La novena edición de Ruta Siete ya está en marcha. Los aspirantes tienen hasta el próximo 22 de marzo para presentar su candidatura a través de formulario, y enviar un vídeo de un minuto dando a conocer sus motivaciones e intereses.
Los 45 seleccionados recorrerán las islas de una manera única. Los ruteros participarán en un programa formativo que los capacita en competencias profesionales demandadas por las empresas, como inteligencia emocional o trabajo en equipo, lo que aumenta su empleabilidad en el futuro. Además, los beneficios del paso de Ruta Siete dejarán huella en diferentes municipios canarios. En cada una de las islas, se analizarán las problemáticas locales y se desarrollarán colaboraciones ambientales, sociales y culturales, lo que fortalece la sostenibilidad ambiental y el desarrollo social.
Para participar se requiere ser estudiante de cualquier universidad del mundo con matrícula en vigor (grado o postgrado), o cursar enseñanzas superiores de conservatorios, escuelas artísticas o de diseño. Además, los aspirantes deberán tener un dominio mínimo del español y no haber sido beneficiario del programa en ediciones anteriores.
Tras una preselección, en la que el jurado tendrá en cuenta información personal, académica y competencial del candidato, los candidatos que pasen esta primera fase participarán en la Gran Final Blue BBVA, un encuentro de tres días donde hay entrevistas personales, actividades y dinámicas donde poner en juego sus valores, competencias, creatividad, esfuerzo y, sobre todo, sus ganas y motivación para convertirse en uno de los ruteros de 2019. De este encuentro saldrán los 45 seleccionados.

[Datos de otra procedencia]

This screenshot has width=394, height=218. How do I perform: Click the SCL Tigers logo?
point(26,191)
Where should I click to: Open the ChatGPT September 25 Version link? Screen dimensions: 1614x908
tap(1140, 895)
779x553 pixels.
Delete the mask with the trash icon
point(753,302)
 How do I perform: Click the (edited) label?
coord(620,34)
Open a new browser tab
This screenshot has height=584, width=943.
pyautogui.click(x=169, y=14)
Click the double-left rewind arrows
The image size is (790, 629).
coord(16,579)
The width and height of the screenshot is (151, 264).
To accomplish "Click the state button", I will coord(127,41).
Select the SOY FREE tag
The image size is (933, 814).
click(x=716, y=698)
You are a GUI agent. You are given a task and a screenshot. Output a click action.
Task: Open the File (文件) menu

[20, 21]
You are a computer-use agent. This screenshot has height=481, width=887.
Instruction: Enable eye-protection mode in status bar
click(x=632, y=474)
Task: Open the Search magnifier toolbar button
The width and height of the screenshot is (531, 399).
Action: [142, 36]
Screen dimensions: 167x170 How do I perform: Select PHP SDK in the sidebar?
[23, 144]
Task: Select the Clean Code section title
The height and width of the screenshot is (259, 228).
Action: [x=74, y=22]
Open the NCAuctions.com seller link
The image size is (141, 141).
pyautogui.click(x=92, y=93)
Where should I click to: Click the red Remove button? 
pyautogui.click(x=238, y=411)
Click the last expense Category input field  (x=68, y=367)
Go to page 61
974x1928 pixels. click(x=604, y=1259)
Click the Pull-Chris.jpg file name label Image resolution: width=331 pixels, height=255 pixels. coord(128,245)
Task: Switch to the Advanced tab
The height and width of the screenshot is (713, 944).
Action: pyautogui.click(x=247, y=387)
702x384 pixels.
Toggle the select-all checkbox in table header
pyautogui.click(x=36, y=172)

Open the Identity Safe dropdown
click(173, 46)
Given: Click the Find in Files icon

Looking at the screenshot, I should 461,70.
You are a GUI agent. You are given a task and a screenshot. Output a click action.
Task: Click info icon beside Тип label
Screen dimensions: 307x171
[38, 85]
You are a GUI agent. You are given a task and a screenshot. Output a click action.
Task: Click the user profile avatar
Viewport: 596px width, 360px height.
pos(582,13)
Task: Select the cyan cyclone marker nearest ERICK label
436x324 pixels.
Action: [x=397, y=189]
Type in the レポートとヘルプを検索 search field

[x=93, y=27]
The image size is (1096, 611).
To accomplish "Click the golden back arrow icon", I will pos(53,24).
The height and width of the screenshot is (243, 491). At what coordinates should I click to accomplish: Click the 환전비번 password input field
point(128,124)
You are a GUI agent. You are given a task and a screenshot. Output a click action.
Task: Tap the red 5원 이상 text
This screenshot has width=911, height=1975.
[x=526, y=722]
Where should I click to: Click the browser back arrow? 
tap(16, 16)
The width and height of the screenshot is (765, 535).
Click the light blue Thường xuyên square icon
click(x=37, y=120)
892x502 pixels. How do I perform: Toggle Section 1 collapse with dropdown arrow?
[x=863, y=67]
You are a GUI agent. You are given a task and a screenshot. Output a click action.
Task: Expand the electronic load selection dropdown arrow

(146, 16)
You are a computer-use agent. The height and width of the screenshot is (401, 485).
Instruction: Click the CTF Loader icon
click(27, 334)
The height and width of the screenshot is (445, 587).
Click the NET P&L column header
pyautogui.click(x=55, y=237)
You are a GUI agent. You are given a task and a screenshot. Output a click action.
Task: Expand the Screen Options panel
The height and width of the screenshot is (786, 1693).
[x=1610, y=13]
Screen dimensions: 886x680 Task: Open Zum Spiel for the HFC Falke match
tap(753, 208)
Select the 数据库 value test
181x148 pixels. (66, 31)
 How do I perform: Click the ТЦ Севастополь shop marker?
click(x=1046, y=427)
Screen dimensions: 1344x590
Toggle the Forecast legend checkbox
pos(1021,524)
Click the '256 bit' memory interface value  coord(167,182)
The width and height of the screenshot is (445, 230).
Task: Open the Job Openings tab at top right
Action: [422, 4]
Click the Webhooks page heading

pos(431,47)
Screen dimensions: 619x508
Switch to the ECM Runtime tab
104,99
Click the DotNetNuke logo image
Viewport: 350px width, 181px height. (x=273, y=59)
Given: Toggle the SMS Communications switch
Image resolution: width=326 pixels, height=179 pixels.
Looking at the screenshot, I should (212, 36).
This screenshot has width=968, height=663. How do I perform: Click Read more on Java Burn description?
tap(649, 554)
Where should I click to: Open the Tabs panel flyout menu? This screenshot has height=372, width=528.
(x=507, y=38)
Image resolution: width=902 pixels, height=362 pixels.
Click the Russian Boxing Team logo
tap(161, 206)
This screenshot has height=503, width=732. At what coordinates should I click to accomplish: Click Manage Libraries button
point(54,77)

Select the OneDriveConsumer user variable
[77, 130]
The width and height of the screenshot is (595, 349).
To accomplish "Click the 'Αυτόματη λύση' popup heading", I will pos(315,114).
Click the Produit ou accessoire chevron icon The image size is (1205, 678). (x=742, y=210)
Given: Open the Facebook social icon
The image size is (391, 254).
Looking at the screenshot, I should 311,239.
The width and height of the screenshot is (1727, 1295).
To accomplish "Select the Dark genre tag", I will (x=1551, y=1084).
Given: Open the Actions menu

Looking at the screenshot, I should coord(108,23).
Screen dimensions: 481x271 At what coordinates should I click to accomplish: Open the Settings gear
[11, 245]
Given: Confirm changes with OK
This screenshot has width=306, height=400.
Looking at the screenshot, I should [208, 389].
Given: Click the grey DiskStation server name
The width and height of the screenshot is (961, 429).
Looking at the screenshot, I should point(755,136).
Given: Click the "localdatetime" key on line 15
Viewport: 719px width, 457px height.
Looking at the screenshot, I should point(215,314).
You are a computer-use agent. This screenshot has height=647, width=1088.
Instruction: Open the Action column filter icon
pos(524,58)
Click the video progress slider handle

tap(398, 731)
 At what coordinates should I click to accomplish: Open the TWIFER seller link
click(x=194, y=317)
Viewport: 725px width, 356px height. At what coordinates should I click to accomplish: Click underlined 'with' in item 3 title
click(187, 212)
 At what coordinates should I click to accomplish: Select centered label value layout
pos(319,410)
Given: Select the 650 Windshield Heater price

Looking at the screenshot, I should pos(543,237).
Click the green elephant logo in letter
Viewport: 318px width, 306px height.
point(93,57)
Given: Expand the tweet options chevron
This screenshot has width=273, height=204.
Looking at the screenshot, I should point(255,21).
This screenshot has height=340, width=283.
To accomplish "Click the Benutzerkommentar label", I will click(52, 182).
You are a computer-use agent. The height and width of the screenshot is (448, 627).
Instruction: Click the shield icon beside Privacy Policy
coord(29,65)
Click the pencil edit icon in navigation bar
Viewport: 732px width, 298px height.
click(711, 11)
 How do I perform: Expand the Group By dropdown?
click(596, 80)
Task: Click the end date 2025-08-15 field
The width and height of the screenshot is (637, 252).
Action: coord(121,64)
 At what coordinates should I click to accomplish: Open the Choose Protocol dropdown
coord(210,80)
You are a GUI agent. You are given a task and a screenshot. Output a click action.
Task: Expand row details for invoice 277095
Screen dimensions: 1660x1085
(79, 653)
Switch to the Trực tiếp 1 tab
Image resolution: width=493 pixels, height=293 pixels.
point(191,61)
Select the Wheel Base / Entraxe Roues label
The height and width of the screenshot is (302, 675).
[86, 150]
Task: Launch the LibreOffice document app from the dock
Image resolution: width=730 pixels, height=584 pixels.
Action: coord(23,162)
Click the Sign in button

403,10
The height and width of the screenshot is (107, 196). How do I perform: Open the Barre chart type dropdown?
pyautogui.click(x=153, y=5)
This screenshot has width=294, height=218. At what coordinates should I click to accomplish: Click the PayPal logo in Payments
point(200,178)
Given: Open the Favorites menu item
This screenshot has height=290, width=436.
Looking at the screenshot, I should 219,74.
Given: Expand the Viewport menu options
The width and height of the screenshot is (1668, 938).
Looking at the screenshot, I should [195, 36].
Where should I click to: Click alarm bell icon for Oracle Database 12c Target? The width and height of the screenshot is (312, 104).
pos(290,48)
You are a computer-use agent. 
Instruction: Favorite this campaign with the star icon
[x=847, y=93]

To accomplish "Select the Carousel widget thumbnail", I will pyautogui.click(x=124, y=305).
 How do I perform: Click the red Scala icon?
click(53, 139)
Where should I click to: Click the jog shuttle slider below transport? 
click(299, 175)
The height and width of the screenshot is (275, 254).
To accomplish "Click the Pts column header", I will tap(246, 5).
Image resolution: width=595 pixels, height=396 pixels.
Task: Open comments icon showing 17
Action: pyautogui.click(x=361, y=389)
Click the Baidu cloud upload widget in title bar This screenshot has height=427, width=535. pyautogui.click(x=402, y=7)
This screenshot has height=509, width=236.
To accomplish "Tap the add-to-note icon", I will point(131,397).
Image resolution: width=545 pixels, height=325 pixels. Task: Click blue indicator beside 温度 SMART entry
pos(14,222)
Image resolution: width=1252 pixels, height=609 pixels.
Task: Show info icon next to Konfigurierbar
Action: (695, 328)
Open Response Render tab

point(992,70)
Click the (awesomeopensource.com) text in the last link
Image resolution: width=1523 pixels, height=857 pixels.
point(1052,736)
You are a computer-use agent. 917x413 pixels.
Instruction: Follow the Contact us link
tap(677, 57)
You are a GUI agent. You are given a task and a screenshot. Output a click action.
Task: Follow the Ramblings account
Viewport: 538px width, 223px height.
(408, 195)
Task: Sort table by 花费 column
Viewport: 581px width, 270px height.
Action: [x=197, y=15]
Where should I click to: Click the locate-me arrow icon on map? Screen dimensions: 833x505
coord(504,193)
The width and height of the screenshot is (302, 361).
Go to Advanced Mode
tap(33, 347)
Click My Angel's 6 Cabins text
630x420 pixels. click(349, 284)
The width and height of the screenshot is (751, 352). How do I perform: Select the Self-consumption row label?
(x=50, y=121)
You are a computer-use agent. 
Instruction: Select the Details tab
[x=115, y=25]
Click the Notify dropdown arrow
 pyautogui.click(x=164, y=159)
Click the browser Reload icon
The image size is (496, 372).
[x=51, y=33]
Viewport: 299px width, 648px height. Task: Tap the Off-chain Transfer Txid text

Una comunidad de más de 350 jóvenes En las ocho ediciones de Ruta Siete, que ha contado con el apoyo de BBVA desde el inicio, han participado más de 350 jóvenes, entre los que se encontraban 43 jóvenes madrileños. Los participantes avalan el éxito del programa como aventura colaborativa y llena de aprendizajes. Destacan que este viaje les da la oportunidad de vivir una experiencia de cambio, en la que se adquieren valores y competencias que los impulsan a convertirse en agentes de cambio social y a realizar acciones para mejorar el entorno.
“Te vas a la cama con la satisfacción de haber mejorado una pequeña parte del mundo. Vives muchas experiencias rodeada de personas espectaculares. Conectas y descubres partes de ti que estaban escondidas. Aprendes a apreciar lo pequeño, a hacerlo grande”, ha destacado Eileen, rutera de 2018.